- Problem requirements: Check every line of the data below for "with". Copy each one that has it.

- Available data:
┄┄┄┄┄┄┄┄┄┄┄┄┄┄┄┄┄┄┄┄
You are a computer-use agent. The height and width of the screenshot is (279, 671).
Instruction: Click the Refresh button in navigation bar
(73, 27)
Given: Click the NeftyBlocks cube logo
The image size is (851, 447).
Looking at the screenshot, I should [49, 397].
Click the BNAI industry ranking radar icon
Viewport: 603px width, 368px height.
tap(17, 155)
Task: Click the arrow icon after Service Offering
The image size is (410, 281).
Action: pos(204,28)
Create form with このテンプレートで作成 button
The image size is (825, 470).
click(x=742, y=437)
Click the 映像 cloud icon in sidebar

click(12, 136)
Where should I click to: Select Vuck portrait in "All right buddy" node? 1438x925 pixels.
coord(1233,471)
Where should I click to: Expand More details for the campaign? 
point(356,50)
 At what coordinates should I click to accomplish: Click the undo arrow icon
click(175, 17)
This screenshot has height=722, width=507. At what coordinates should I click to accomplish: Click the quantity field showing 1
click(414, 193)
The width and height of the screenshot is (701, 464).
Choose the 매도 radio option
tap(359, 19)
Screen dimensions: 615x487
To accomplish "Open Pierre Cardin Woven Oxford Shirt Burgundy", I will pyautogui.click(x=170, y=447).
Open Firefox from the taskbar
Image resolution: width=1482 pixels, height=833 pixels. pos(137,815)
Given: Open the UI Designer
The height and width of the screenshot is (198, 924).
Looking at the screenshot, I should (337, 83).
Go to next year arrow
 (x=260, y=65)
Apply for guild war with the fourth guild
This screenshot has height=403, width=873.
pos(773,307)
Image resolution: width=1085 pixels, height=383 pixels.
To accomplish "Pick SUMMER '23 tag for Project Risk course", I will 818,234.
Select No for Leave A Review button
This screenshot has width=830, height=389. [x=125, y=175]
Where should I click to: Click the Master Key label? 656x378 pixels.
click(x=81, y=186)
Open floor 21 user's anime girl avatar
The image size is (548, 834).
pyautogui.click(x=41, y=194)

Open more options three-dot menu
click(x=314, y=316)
┄┄┄┄┄┄┄┄┄┄┄┄┄┄┄┄┄┄┄┄
- Exercise output:
Create form with このテンプレートで作成 button
Apply for guild war with the fourth guild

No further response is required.